Détails du problème
Relevez, s'il vous plaît, tous les noms propres de personnes ou de figures démoniaques qui apparaissent dans l'extrait de texte ci-dessous.

Extrait du texte
• • •
J’en reste persuadé et je le répète : l’imagination populaire a considérablement brodé à son sujet. Seul le génie du mal en personne, seul Belzébuth ou Asmodée eût pu être omniscient et omnipotent tel qu’on le représentait. Il a fait, en définitive, plus de mal à l’empereur qu’à la Russie. Mais le tort même le plus grave et le plus sensible qu’il aura porté à la couronne, on l’a mal compris et mal apprécié : il a consisté à aliéner à Nicolas II, dans la société russe, les forces conservatrices dont l’appui n’avait jamais manqué au trône et à refroidir jusqu’au zèle des hauts dignitaires de l’Église orthodoxe.
• • •
Lignes de données
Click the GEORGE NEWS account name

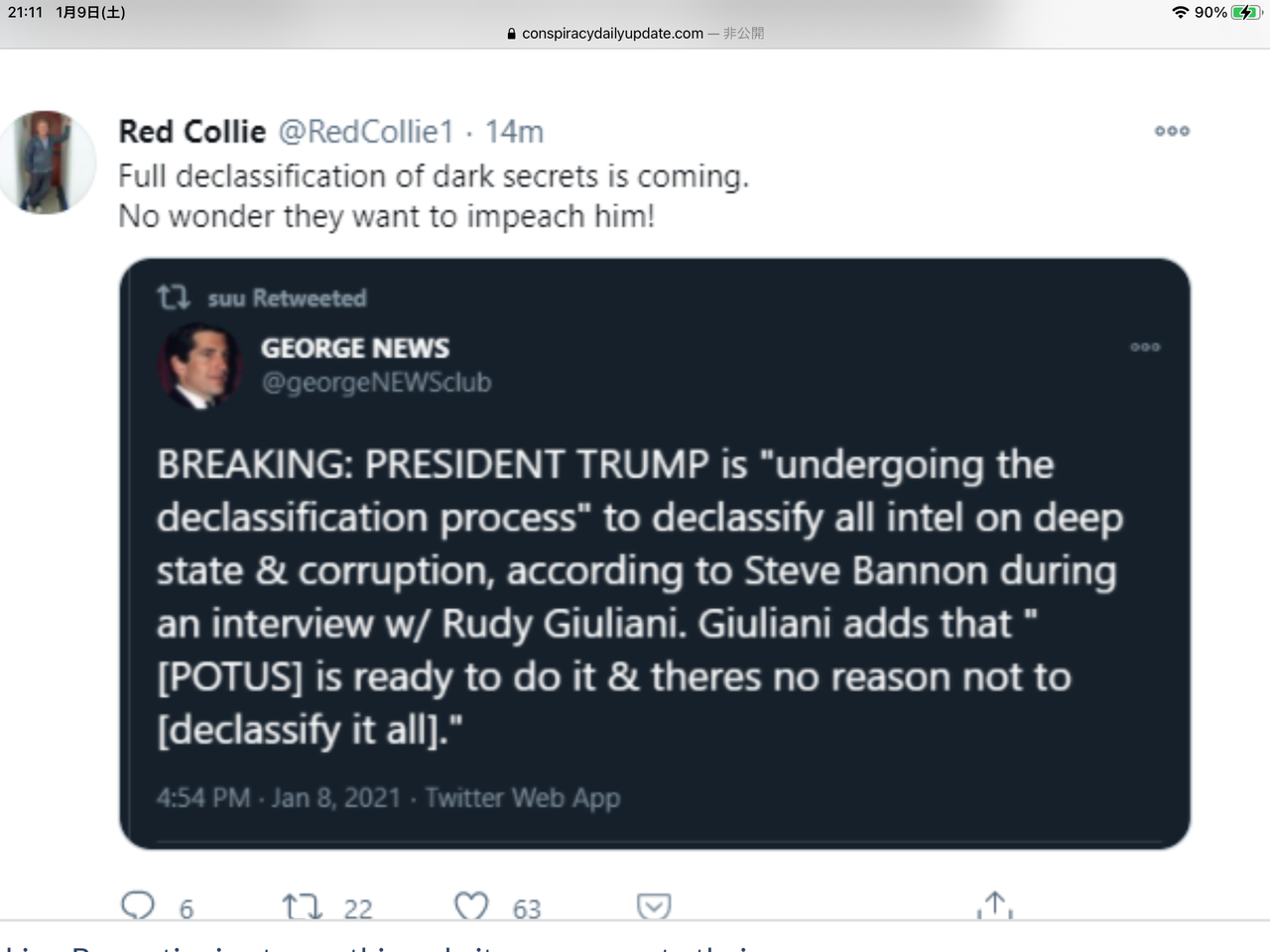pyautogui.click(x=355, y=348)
• • •
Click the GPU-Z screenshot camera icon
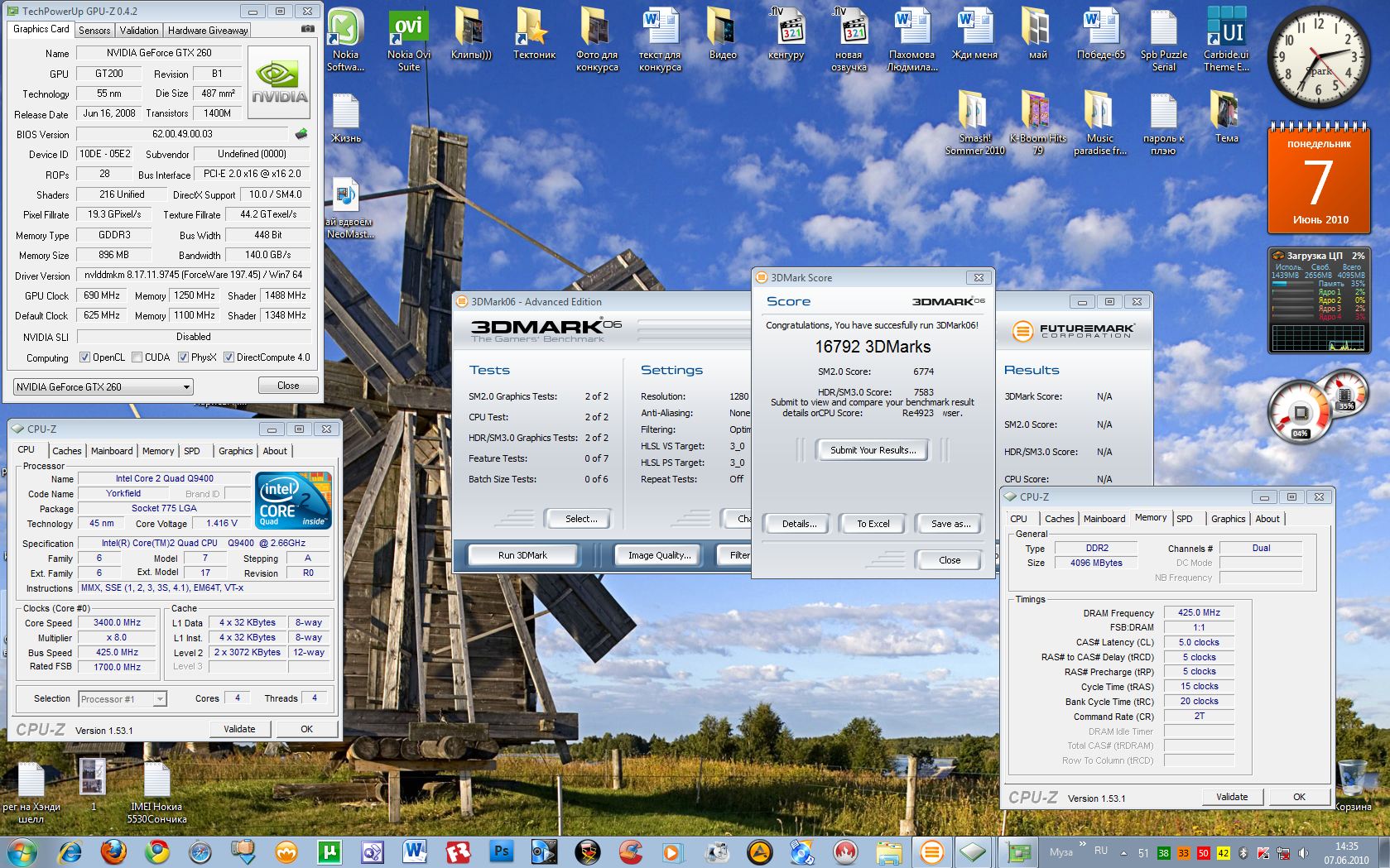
• • •
Résultat
Belzébuth, Asmodée, Nicolas II